How to complete this task >> After locating the line with "[Ερωτικό Ταρό: Ο Ήλιος] (167, 1044)" in the data that follows, return it and every later line exactly, up to and including the line with "[Instagram] (124, 2214)".

Input >>
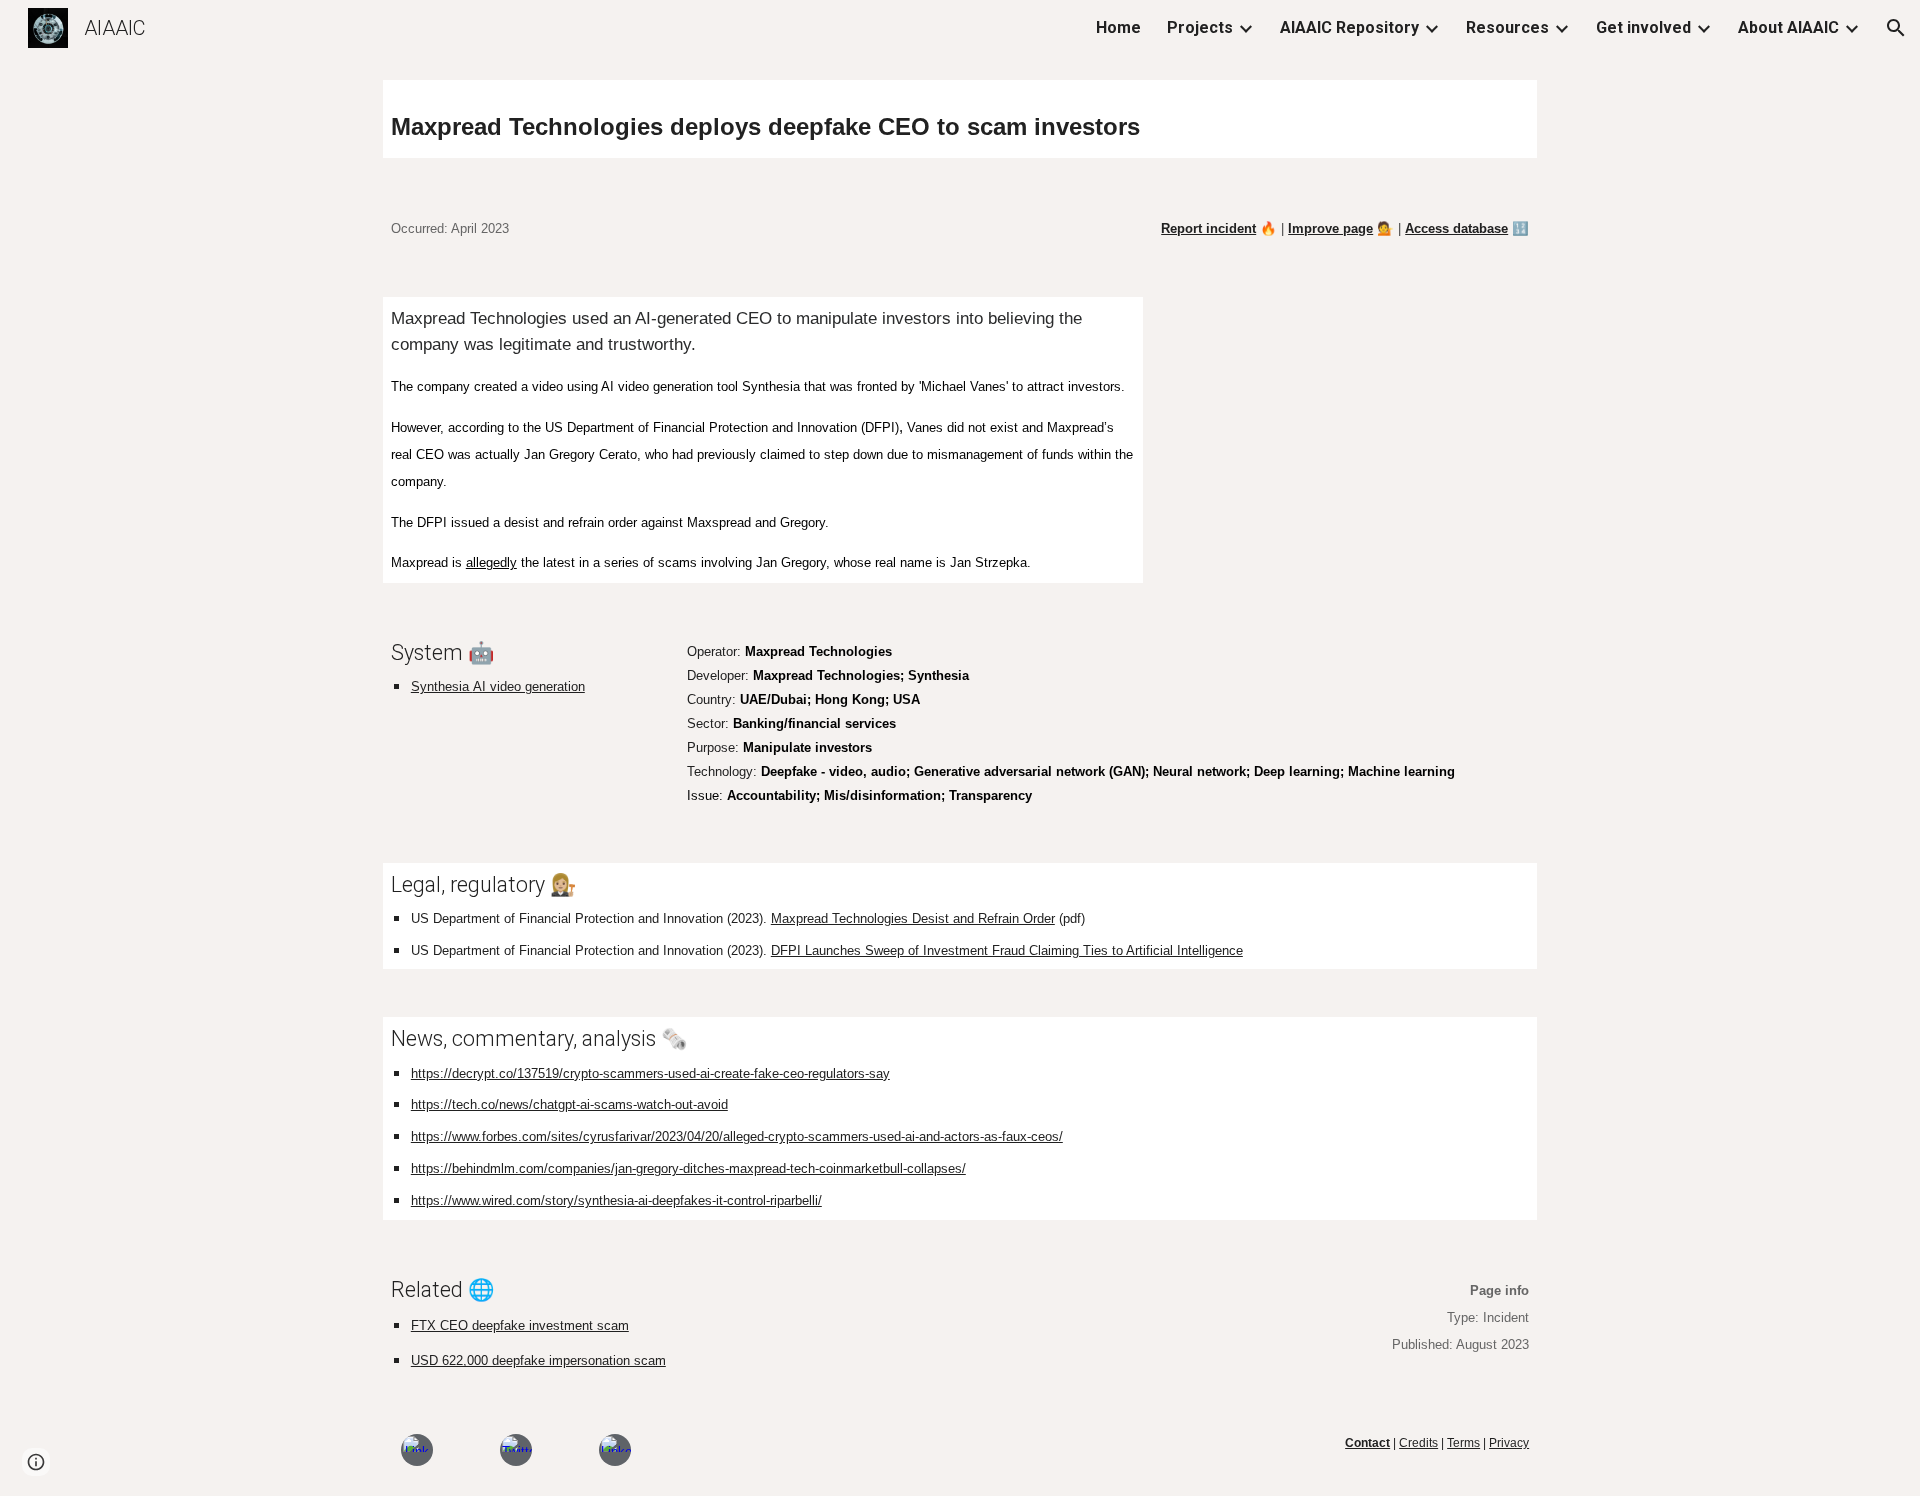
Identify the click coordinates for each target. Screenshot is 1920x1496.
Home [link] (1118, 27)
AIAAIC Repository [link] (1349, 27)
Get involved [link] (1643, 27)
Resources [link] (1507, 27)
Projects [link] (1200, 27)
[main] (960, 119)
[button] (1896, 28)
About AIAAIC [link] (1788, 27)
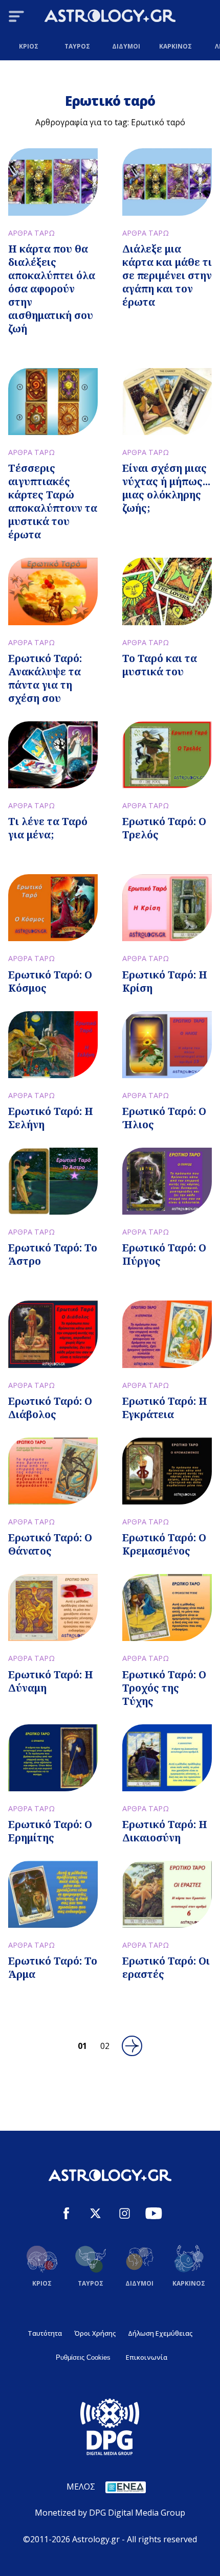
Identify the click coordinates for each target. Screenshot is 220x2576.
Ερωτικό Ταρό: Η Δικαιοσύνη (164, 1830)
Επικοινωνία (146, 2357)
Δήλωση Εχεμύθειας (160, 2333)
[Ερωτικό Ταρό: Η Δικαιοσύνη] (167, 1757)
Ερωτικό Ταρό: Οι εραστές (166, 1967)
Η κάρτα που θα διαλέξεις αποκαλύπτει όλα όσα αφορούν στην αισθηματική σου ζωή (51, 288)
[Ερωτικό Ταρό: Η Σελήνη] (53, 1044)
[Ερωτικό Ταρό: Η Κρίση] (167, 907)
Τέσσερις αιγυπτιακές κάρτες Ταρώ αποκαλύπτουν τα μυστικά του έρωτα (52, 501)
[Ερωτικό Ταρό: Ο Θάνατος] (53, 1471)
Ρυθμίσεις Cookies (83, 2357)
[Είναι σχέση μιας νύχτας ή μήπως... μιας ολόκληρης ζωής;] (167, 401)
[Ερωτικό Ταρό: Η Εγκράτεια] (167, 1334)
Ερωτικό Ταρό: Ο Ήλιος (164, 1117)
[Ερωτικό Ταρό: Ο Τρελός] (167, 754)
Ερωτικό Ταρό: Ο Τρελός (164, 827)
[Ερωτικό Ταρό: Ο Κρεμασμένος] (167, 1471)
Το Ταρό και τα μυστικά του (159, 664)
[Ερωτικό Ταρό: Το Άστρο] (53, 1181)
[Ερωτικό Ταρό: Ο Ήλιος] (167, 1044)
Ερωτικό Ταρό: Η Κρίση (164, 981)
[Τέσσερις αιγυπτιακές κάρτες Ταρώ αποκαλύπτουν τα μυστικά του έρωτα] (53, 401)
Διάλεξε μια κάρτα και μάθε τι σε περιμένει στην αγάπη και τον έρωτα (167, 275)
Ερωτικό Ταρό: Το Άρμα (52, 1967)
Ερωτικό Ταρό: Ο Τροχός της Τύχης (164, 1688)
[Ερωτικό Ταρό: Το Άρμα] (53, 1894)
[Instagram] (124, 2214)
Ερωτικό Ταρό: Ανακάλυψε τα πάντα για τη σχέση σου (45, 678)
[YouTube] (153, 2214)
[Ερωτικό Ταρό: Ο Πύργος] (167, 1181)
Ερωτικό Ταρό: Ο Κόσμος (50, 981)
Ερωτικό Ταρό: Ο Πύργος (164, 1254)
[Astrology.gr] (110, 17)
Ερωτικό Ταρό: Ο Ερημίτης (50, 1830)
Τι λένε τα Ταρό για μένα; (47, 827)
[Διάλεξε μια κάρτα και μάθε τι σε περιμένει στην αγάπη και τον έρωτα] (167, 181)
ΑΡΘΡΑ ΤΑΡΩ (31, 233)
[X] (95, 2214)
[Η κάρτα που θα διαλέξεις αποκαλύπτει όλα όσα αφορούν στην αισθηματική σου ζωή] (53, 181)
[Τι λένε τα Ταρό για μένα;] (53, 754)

Response below >>
[Ερωτικό Ταρό: Ο Ήλιος] (167, 1044)
Ερωτικό Ταρό: Η Κρίση (164, 981)
[Τέσσερις αιγυπτιακές κάρτες Ταρώ αποκαλύπτουν τα μυστικά του έρωτα] (53, 401)
Διάλεξε μια κάρτα και μάθε τι σε περιμένει στην αγάπη και τον έρωτα (167, 275)
Ερωτικό Ταρό: Το Άρμα (52, 1967)
Ερωτικό Ταρό: Ο Τροχός της Τύχης (164, 1688)
[Ερωτικό Ταρό: Το Άρμα] (53, 1894)
[Instagram] (124, 2214)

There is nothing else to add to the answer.